A franquia X-Men se consolidou como um dos maiores sucessos de bilheteria da 20th Century Fox, gerando sequências e derivados que movimentaram milhões nas bilheterias mundiais. Apesar das variações de qualidade apontadas pela crítica ao longo dos anos, a série de filmes protagonizada pelos mutantes provou ser extremamente lucrativa para o estúdio. No entanto, revelações recentes sobre os bastidores da produção mostram que a propriedade intelectual quase foi descartada antes mesmo do desenvolvimento começar.
Em entrevista ao portal Business Insider, Bill Mechanic, ex-CEO da Fox Filmed Entertainment, revelou detalhes tensos daquele período. Segundo o executivo, Rupert Murdoch, magnata proprietário da News Corp. e controlador do estúdio na época, juntamente com outros altos executivos, estava convencido de que a adaptação de X-Men seria um fracasso comercial. A diretoria questionava abertamente a viabilidade de investir em um filme baseado em histórias em quadrinhos da Marvel em uma era pré-universos cinematográficos compartilhados. “Eles viram e acharam que era um desastre — por que alguém faria um filme de uma história em quadrinhos da Marvel?”, descreveu Mechanic sobre a resistência enfrentada dentro da empresa.

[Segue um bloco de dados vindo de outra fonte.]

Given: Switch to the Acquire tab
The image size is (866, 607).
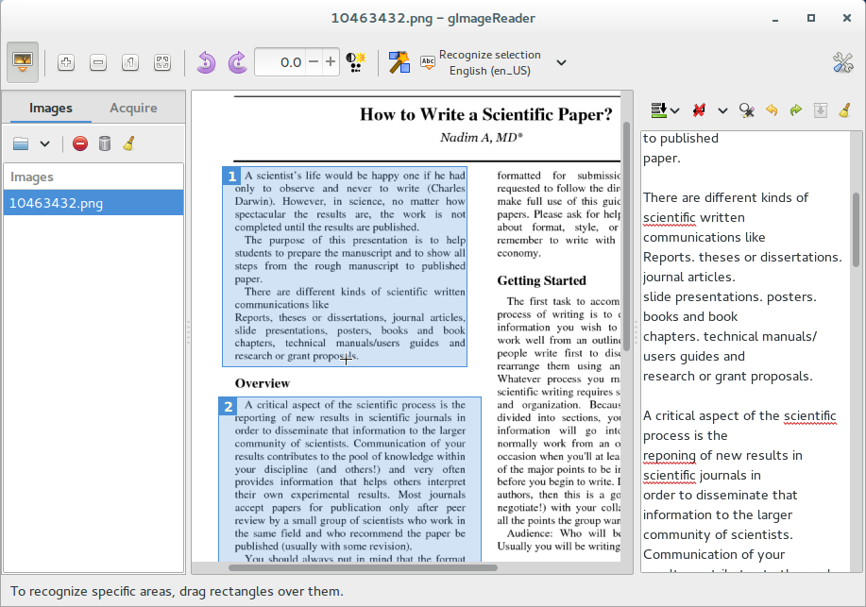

Apesar dos entraves nos corredores executivos da distribuidora, a aposta se revelou um marco divisório e lucrativo para a cultura pop global. Ao lado do pioneirismo de Blade, o lançamento de X-Men abriu caminho para as futuras adaptações de super-heróis em cinema, consolidando a Marvel como potência do entretenimento e transformando a visão inicial dos executivos em um dos maiores equívocos de julgamento corporativo da história do cinema.